異動辞令は音楽隊!の映画専門家レビュー一覧

異動辞令は音楽隊!

「ミッドナイトスワン」の内田英治が、YouTubeで偶然目にした警察音楽隊のフラッシュモブ演奏の映像から着想を得たオリジナル脚本&監督作。犯人検挙には手段を選ばない警部補・成瀬司が、捜査の最前線から広報課内の<音楽隊>へ異動させられて、人生を見つめなおす涙と笑いのエンターテインメント。主人公の犯罪捜査一筋30年の鬼刑事・成瀬司を演じるのは阿部寛。同僚のトランペット奏者・来島春子役に清野菜名、捜査一課の部下・坂本祥太役に磯村勇斗、サックス奏者・北村裕司役に高杉真宙、警察音楽隊を目の敵にする県警本部長・五十嵐和夫役に光石研、成瀬の母・幸子役に倍賞美津子。主題歌は、Official髭男dismが書き下ろした「Choral A」。メンバーの楢崎誠がかつて島根県警察音楽隊でサックスを演奏していた縁もあり、作詞・作曲を担当した。
  • 映画・音楽ジャーナリスト

    宇野維正

    このタイトルでライトなコメディではなく、リアリズムタッチの作品であることには意表をつかれたが、ストーリーはあまりにも予想通りに進んでいく。「コンプライアンスの壁にぶつかる昔気質の刑事」という設定を、映画の制作現場のメタファーと読み取ることも可能。

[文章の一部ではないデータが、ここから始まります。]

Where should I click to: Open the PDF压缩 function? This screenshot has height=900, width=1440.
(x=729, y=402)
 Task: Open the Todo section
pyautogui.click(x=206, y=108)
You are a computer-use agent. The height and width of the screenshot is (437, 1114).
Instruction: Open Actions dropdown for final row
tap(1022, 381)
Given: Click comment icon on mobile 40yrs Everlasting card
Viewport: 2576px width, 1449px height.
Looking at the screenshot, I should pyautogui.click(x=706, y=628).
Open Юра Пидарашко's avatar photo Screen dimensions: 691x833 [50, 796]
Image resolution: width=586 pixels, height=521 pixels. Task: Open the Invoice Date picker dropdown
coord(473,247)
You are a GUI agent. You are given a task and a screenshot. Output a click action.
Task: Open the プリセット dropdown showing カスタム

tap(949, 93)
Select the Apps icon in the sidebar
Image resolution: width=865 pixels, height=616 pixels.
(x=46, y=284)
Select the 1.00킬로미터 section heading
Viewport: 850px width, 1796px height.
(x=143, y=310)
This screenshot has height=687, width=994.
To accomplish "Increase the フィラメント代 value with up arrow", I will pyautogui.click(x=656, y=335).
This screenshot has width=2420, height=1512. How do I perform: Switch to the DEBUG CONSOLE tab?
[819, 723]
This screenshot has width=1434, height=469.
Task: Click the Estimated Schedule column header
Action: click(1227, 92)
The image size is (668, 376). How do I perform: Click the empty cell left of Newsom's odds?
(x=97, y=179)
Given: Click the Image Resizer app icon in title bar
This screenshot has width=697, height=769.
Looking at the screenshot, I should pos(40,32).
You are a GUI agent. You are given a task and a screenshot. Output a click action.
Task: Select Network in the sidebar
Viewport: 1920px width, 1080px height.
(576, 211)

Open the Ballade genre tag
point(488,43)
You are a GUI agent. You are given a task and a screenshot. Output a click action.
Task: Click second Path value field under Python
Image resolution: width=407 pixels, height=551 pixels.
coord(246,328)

もっとも、警察組織そのものに対する批判的な視点は皆無。冒頭とクライマックスで2回、緊急時でもないのにパトカーがサイレン鳴らして一般車を追い越すシーンを作り手が好意的なスタンスで描いているのには唖然とした。

  • 映画評論家

    北川れい子

    予定調和は娯楽映画のよくある手法のひとつだが、本作の場合、その立ち上がりからあとに続く流れまで、すべて予定調和&想定内のまんまで、これにはいささかガックリする。つまらなくはないけれど、面白くもないのだ。畑違いの音楽隊に配属された捜査課の鬼刑事。阿部寛は「とんび」と似たような独りよがりな主人公を駈け足気味に演じているが、どうも嘘っぽい。主人公の周辺の事件やエピソードも勝手知ったる出来合いのレベルで、別れた妻と暮らす娘の描き方も手の内、見え見え。

  • 映画文筆系フリーライター。退役映写技師

    千浦僚

    これはまた、ほぼ阿部寛しかできない役だわ……まずコワモテのごつい刑事で説得力ないといかんし、そこからのズッコケや愛嬌も必要なわけで。キャスティング、存在感、阿部寛、見れば納得である。変格的バックステージものミュージカル、でもあって、ありそうでなかったユニークな題材だとも思う。的確によく動き、活気のある撮影が良かった。そういえば主人公の音楽隊異動以前の刑事パートではちゃんと硬質な刑事もの映画らしいルックにもなっていて、そういうところも面白い。